Oggi era il primo giorno di uni. Quando sono arrivata in biblio oggi pomeriggio, dopo il treno in ritardo, il traffico per strada, un trattore davanti appena prima della rotonda, i piatti da asciugare a casa, la signora chiacchierona che mi ha fermata e da cui sono scappata di corsa come una velocista, Marco mi ha chiesto: "come va, katiusha?" e io, afflosciandomi addosso a lui: "sono stancaaaaa". Se non mi prendeva, finivo a pulire il pavimento.
Non posso alzarmi alle 6.10 per prendere il treno delle 7.10 che arriva in ritardo, per arrivare a Venezia alle otto più o meno e poi il prof arriva in ritardo a lezione, perché dopotutto lui poveretto abita a Rovigo, no? Quindi lui deve alzarsi alle cinque e mezza. Ah. Chi cazzo te l'ha chiesto di mettere la lezione alle 8.45 di lunedì mattina?
In biblio c'è un sacco di roba da fare e io mi vedo volare il tempo via dalle dita. Anche se effettivamente, quando entro sono a casa. La Giò, Beppe, il mio fratellino Marco che cerca di venirne fuori con la matematica... casa. E poi metterci fuori seduti sui gradini di sbiego alle sei passate, che inizia a fare già umido, a spettegolare stretti stretti, a girarsi l'indelebile tra le dita e scherzare mentre guardiamo i passeggeri, come dice mia nonna (ovviamente intende passanti).
Ho fatto dei buoni propositi per il nuovo semestre, ma so già che li infrangerò uno per uno.
1. Andare a tutte le lezioni, lettorati compresi.
2. Nelle quattro ore buche del lunedì mattina, rinchiudersi da qualche parte a studiare inglese2, portoghese (dopo aver trovato la grammatica in biblioteca), spagnolo2 e forse, quando ho finito tutto quello, anche inglese3.
3. Passare tutti gli esami di cui sopra a gennaio (eventualmente inglese3 a giugno).
4. Passare tutti gli esami di gennaio, oltre a quelli arretrati del secondo anno.
5. Se vado a Venezia, andarci per andare a lezione e non per chiudermi in biblio centrale alle zattere.
6. Niente più paninazzi della stazione (unti, bisunti, anfibi cit. Stefano Benni).
7. Varie ed eventuali.

sabato 18 settembre 2010

Un buon non-compleanno

Non ho mai sbattuto la testa così tanto per cercare dei regali di compleanno. Io odio fare i regali di compleanno, perché fondamentalmente non so mai cosa prendere. La maggior parte delle volte si tratta di gente che conosco da una vita, e ancora non ho la minima idea di cosa potrebbe piacergli. Oggi ho perso qualcosa come tre ore tra fare la spesa e guardare di qualcosa da prendere (con un budget ridottissimo, tra l'altro) e spero solo di averci imbroccato, perché non sono poi così sicura. Perché il fatto è che non so nemmeno cosa potrebbe piacere a me, per il mio compleanno, figurarsi se ho idea di cosa vogliono gli altri.
Adesso, tra l'altro, sto consultando San Gogolo da Los Angles (cit. Austro) per vedere se qualche buon'anima ha pubblicato in qualche remoto angolo del web le istruzioni per un origami-scatolina diverso da quello che so fare io ad occhi chiusi. Se però non c'è niente di fattibile, mi arrenderò a fare la solita.
Da venerdì prossimo in poi, ho una strage di compleanni. Più o meno uno alla settimana. Credo che fingerò di dimenticate qualcuno, non posso fare regali a tutti.

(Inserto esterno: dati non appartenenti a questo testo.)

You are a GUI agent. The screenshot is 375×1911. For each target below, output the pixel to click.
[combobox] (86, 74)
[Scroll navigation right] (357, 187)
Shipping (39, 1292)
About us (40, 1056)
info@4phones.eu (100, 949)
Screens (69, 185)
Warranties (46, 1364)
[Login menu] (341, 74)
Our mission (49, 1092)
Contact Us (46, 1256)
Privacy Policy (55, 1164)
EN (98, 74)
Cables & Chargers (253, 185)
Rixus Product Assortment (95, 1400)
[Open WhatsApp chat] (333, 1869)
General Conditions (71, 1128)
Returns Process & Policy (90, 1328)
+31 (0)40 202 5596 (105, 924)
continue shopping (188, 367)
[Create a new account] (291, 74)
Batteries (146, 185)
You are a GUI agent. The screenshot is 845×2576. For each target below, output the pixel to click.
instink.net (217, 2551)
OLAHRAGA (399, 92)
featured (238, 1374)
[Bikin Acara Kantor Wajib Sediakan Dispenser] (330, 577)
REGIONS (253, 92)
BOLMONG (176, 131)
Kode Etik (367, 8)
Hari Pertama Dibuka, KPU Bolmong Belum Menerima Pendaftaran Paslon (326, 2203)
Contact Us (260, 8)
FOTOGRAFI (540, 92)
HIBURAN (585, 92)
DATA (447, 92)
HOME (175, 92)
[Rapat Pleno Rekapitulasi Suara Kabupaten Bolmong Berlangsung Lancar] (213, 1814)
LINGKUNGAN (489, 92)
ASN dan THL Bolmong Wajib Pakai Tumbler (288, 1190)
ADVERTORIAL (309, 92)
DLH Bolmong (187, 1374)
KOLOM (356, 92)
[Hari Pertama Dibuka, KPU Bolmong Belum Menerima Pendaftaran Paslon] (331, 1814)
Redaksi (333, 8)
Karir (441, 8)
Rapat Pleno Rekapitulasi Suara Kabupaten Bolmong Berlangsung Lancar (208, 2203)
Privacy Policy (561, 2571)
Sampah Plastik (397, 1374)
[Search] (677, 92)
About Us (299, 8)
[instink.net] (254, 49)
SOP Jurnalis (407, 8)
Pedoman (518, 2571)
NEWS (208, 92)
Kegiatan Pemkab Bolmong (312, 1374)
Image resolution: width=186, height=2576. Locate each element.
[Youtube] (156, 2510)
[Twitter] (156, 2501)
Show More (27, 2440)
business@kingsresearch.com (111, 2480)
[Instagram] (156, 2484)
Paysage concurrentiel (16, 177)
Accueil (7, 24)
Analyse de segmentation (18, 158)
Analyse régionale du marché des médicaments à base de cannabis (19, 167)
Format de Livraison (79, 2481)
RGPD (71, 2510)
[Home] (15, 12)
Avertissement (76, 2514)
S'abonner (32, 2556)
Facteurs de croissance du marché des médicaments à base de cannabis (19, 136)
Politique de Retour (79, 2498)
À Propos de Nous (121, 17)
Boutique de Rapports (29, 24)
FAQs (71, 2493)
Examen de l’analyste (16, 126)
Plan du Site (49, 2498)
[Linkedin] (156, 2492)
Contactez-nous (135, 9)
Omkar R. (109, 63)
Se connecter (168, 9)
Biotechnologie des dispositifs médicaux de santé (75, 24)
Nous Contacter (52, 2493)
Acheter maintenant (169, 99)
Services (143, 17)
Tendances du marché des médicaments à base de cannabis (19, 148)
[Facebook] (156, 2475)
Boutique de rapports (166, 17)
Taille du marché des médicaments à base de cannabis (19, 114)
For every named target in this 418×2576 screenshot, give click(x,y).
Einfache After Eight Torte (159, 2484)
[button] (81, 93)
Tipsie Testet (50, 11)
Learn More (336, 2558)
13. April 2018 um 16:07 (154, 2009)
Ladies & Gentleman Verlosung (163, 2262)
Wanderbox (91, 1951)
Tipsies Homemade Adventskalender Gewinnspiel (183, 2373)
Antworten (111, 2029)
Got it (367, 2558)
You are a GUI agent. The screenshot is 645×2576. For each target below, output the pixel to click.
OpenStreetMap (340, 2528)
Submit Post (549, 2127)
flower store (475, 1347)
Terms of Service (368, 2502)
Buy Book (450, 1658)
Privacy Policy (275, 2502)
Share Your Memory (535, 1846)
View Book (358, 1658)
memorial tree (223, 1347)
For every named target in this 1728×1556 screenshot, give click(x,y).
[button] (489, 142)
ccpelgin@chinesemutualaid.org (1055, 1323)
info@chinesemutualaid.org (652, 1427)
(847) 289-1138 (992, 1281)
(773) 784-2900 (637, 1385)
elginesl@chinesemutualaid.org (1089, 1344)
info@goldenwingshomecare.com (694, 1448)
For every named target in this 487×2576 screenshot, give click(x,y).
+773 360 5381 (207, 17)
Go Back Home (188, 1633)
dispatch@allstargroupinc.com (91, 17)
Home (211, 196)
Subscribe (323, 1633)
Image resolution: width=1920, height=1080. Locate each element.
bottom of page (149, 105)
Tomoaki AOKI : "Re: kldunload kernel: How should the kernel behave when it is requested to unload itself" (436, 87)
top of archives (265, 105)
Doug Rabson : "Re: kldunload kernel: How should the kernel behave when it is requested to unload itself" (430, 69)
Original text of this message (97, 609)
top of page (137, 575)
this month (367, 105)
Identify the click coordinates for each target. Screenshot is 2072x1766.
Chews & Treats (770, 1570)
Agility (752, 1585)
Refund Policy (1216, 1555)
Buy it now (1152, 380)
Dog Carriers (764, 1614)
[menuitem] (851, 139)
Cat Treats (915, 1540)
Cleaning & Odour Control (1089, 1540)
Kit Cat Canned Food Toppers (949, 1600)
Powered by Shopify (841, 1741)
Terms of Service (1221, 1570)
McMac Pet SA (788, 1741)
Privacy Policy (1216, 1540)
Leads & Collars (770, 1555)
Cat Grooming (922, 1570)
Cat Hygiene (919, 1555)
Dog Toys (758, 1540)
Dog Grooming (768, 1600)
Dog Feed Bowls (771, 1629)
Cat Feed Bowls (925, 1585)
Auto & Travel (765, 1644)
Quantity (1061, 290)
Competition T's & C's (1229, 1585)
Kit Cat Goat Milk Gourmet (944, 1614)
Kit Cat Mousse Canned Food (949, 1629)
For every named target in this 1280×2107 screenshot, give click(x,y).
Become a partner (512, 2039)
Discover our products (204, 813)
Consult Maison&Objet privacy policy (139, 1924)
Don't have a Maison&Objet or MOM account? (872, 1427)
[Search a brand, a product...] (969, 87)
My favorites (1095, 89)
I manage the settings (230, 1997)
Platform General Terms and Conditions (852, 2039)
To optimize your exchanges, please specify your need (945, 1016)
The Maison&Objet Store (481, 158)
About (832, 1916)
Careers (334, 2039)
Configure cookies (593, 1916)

mercoledì 15 settembre 2010

Sciarpette ed assistenti

A Ca' Foscari non vanno di moda gli assistenti. Oppure, vanno ma si chiamano "tutor" (pronunciasi TIUTOR, sennò la prof di inglese dice che non sappiamo neanche parlare). Insomma questi stronzetti che stanno un passo più sopra a noi comuni studentelli del quasiterzo anno (in una sola materia, poi) si comportano come padreterni e la prof chiaramente li spedisce a guardarci mentre facciamo l'esame. Lei chissà dov'è. Alle Bahamas magari. Non mi stupirei più di niente. Bene, dopo due ore di esame con questi rompicavoli che un po' guardavano il computer e un po' guardavano noi, accusandoci di copiare solo perché avevamo lasciato il libro sotto il banco, siamo scappate fuori a pranzo e a consegnare il regalonzo per una tipa che sabato prossimo parte in Erasmus (Barcellona).
Claudia e la sua sciarpetta nuova
Insomma le abbiamo preso una sciarpetta (una pashmina, non si dice sciarpetta!), che tanto lei porta sempre la sciarpa. Magari non a luglio, ma da settembre a maggio sì.
Siamo state a cibarci in un baretto lì vicino a Ca' Bembo (che è praticamente la seconda casa di noi di LSL), un posto che non ci si gira neanche e che sui tavoli da quattro ci si siede in tre, perché il quarto lato praticamente coincide con i lato del tavolo accanto. Noi c'eravamo fatte furbe e avevamo attaccato due tavoli, ma chiaramente in quattro non potevamo occupare otto posti, anche se effettivamente i quattro supplementari volendo li occupavano gli zaini. Non si è mai capito perché per andare ad un esame hai più roba nello zaino di quando vai a lezione. Insomma, un panino grosso come me. Una Schiacciata con zucchine, peperoni e melanzane (e formaggio, ma non so di che tipo). Unta-bisunta-anfibia. Fa niente, tanto sono in dieta, no? Cristo, stamattina mi ero messa la camicia e non mi si chiudeva nemmeno! Voglio dire, si chiudeva ma avevo qualche problema col terzo bottone, nel senso che si vedeva tre quarti di reggiseno e faceva brutto. Ho dovuto cambiare idea e mettermi una maglietta. Ovviamente nera, così si sta freschi sotto il sole di Venezia. Alle sette e mezza di mattina sono davvero geniale.

martedì 14 settembre 2010

Meno uno

Spagnolo scritto, fuori dai piedi.
Non so nemmeno di essere al mondo e non sto studiando per domani mattina, ma chissene.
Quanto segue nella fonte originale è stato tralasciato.